I seracchi sopra il ghiacciaio sono sempre più in bilico; ogni volta troviamo nuovi crolli che hanno investito la via verso l’imbuto.

Arrivati a cinquemila c’è una sorpresa: qualcuno ha saccheggiato il deposito di viveri; con pazienza certosina, ha bucato strati di plastica e assaggiato tutto, dalla carne alle bustine di tè. Saranno stati i gracchi? Il corvo timido? Oppure la volpe, come farebbero pensare le tracce sulla neve. Recuperate poche cose, andiamo avanti.

Il sole ha sciolto la neve fresca e i crepacci nel plateau sono bene in vista. Lo attraversiamo veloci e arrivati dall’altra parte imbocchiamo il canalino. È qui dentro che si accumula tutto ciò che la parete sopra si scrolla di dosso. Avanzare in quella marea è faticoso, ma almeno stavolta Romano ha qualcuno a dargli il cambio.

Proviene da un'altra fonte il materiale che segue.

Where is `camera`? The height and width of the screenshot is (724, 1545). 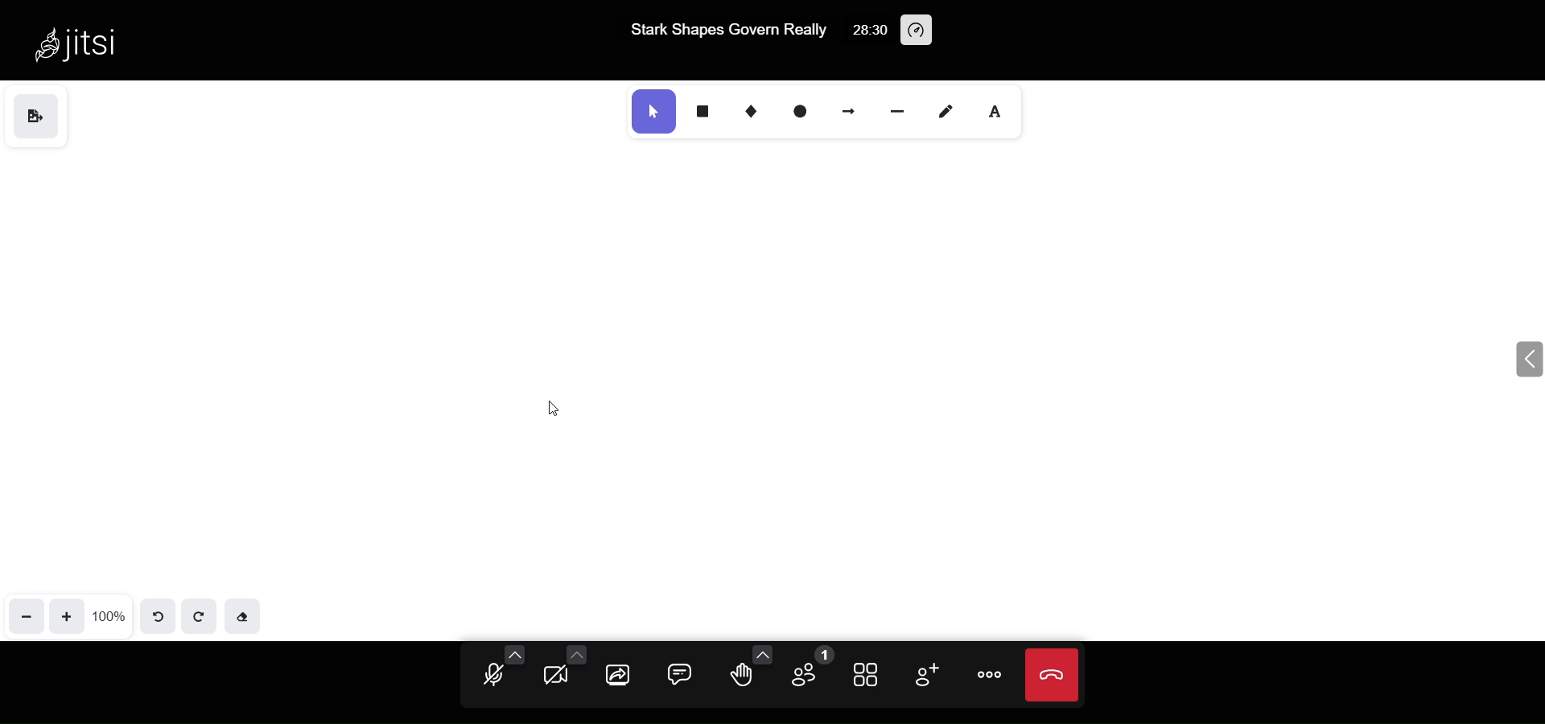 camera is located at coordinates (557, 677).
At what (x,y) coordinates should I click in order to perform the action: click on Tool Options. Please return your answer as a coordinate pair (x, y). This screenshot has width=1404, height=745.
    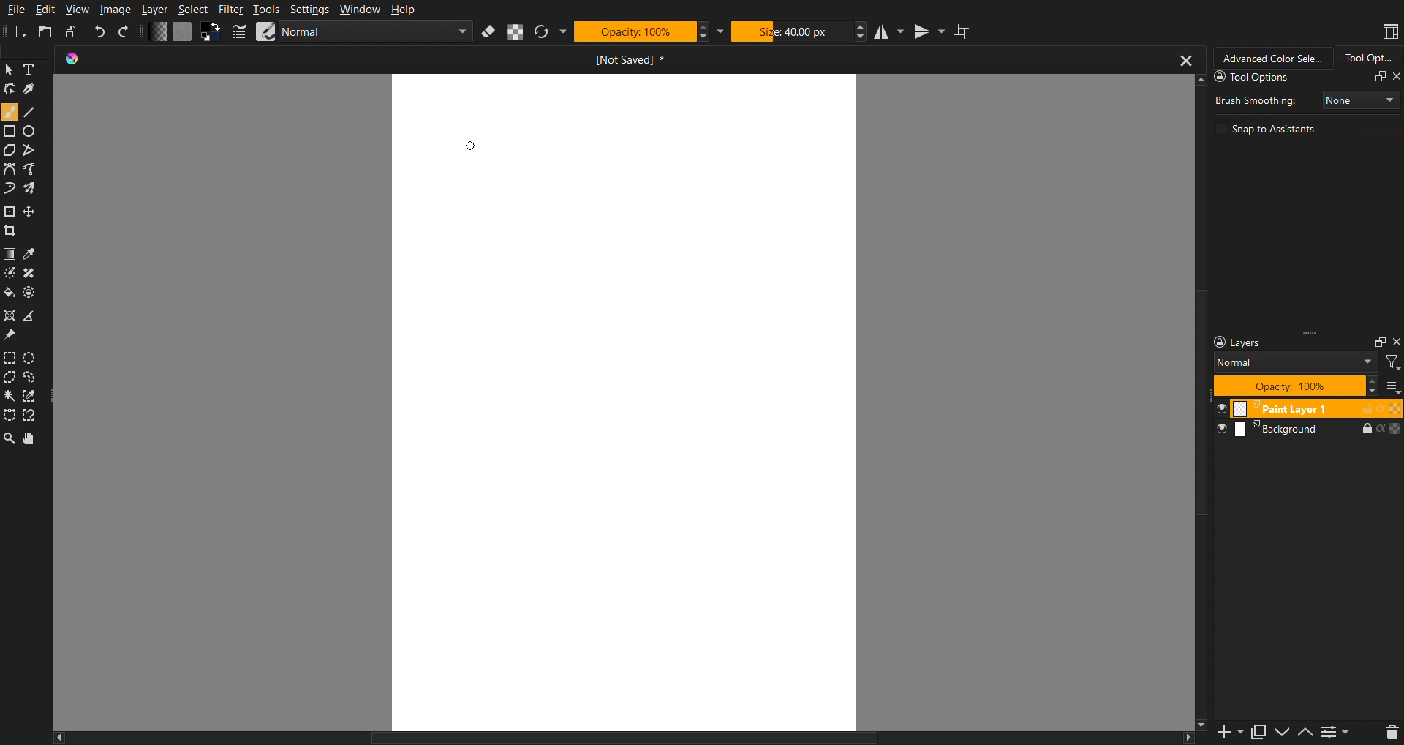
    Looking at the image, I should click on (1368, 58).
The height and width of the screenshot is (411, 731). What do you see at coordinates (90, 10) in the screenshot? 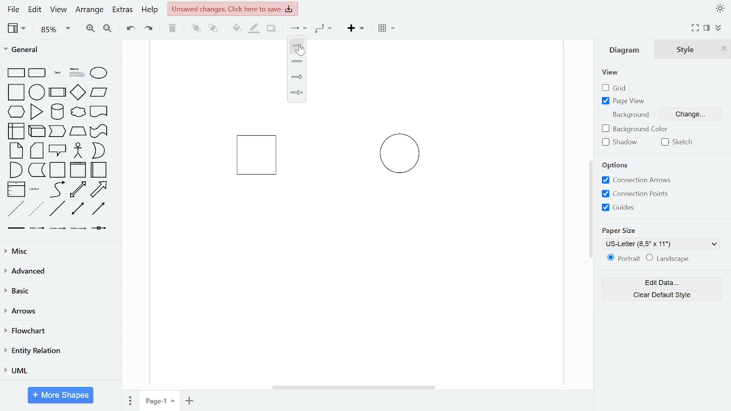
I see `arrange` at bounding box center [90, 10].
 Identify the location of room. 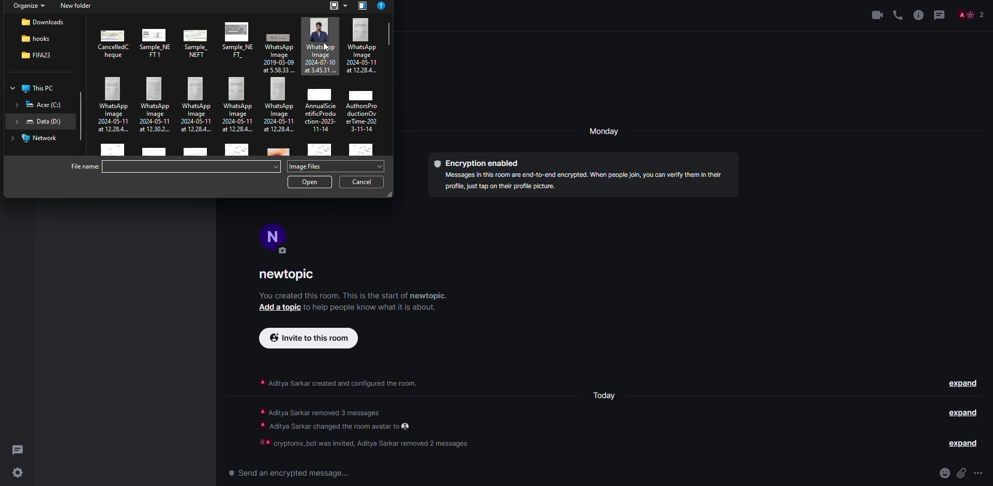
(290, 275).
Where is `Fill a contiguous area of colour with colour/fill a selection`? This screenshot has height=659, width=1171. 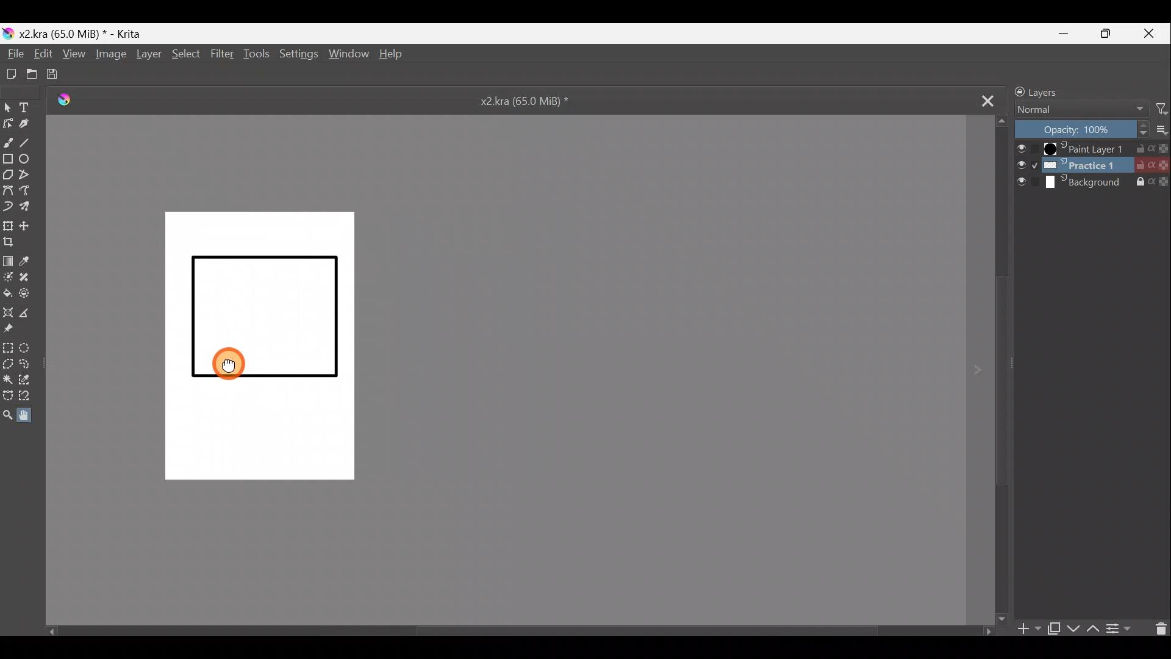
Fill a contiguous area of colour with colour/fill a selection is located at coordinates (7, 289).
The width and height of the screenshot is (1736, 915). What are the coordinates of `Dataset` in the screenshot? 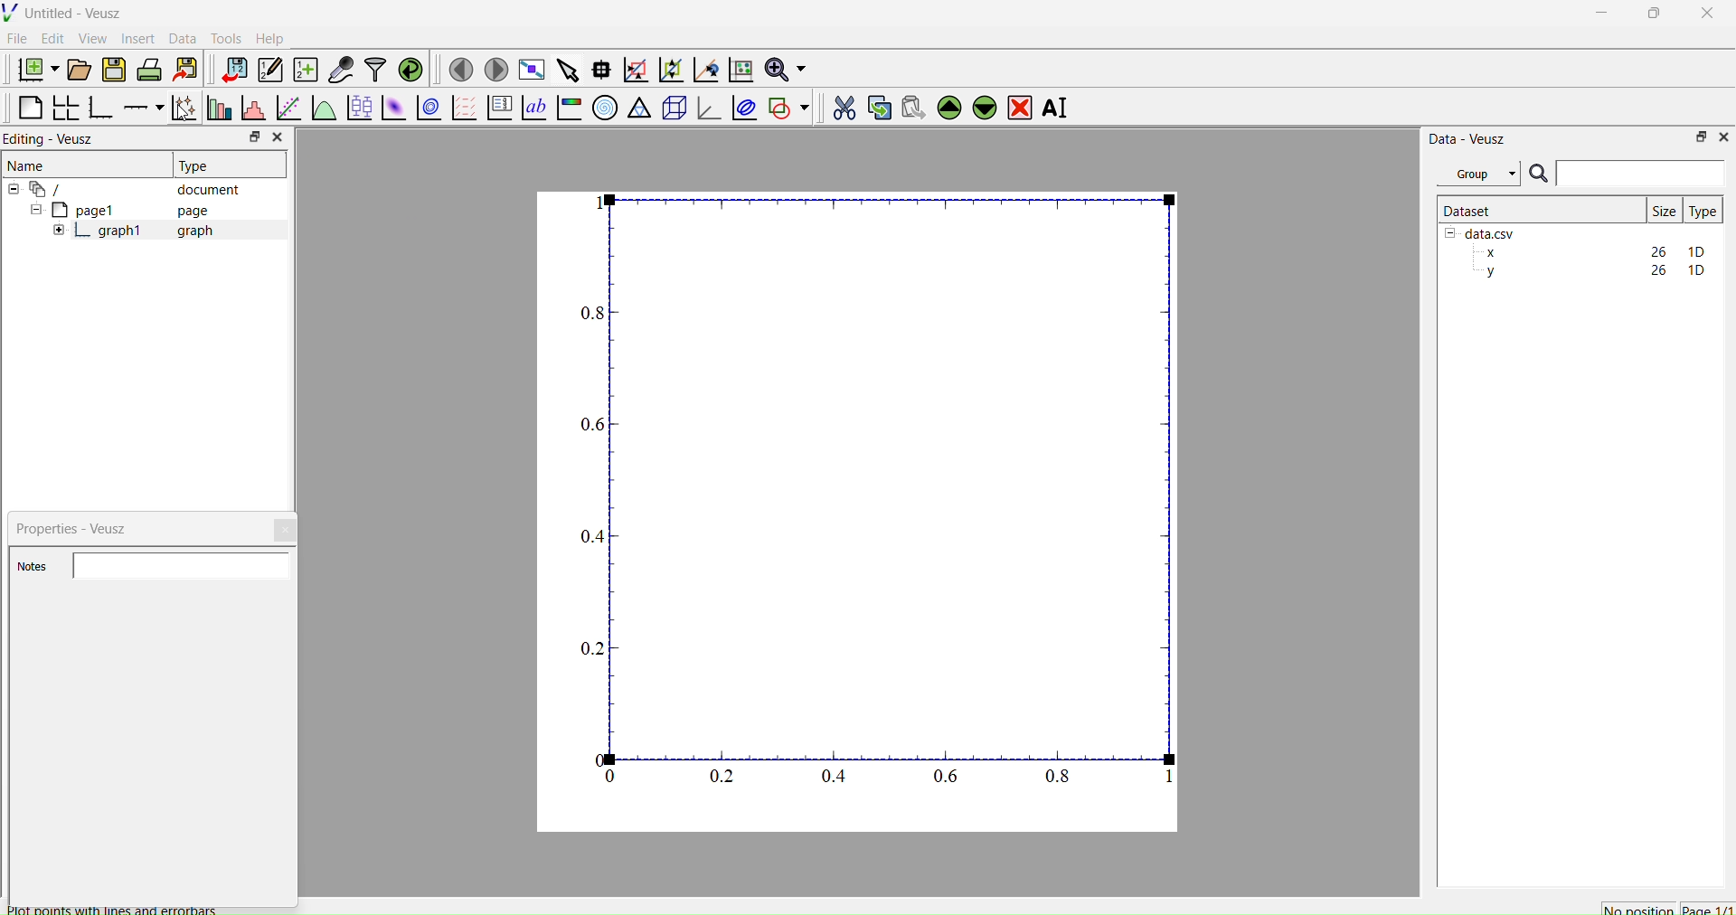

In sette ore arriviamo al campo a quota cinquemila e sette. Facciamo appena in tempo a sistemarci che ricomincia a nevicare. Non molto, per fortuna: a sera ha buttato giù solo cinque centimetri.

L’indomani il cielo è sereno e noi quattro partiamo per riaprire la traccia verso il campo 2. Oltre il circo di ghiaccio riprendiamo il percorso cominciato una settimana fa. L’idea sarebbe quella di spingerci più in alto possibile, tornare a dormire al campo 1 a cinque e sette e l’indomani ripartire con il materiale per montare il 2. Per strada valuteremo il posto migliore dove installarlo.

Arriviamo al nostro deposito di materiale, lo carichiamo e andiamo avanti.

La neve è sempre fonda; fissiamo un pezzo di corda su un salto di ghiaccio esposto e verticale. Nel bianco del plateau spiccano i colori delle tende. Scorgiamo che sono arrivati gli altri: cileni, norvegese e sherpa. Sono seduti al sole a guardarci salire.

Proseguiamo fino a una selletta intorno ai seimila e due; depositiamo lì il sacco di corde, viti e fittoni e ci rimettiamo in marcia per tornare al campo.

Quando arriviamo alle tende gli altri sono ancora stravaccati al sole. Mezzogiorno è suonato da un pezzo ma il cielo è ancora limpido.

Lo sherpa è indaffarato a sciogliere pentolini di neve per preparare bevande calde da accompagnare a stuzzichini. I tre chiacchierano, bevono, mangiano, ascoltano musica e parlano al telefono satellitare. Mi sanno un po’ di furbacchioni: raccontano di salite faticose e neve fonda… Ma se finora hanno trovato la pappa pronta!

Romano vuol fare delle riprese con il drone prima che ricominci a nevicare. Il brutto tempo era solo un po’ in ritardo, una muraglia di nuvole sta già chiudendo il cielo.

A furia di armeggiare con occhiali da sole e da lettura sta per uscire pazzo. Il volo è delicato e appena il drone s’infila nella nebbia le ali si ricoprono di ghiaccio, e il marchingegno rischia di precipitare. Magari perfino dentro un crepaccio. D’un tratto scompare alla vista; il ronzio è sempre più lontano, mentre una voce ripete ossessiva: «Landing. Landing. Landing».

Sento il respiro di Romano accelerare, ma faccio finta di niente; se mi offrissi di aiutarlo ne approfitterebbe per sfogarsi con me, e non ho voglia di far da parafulmine.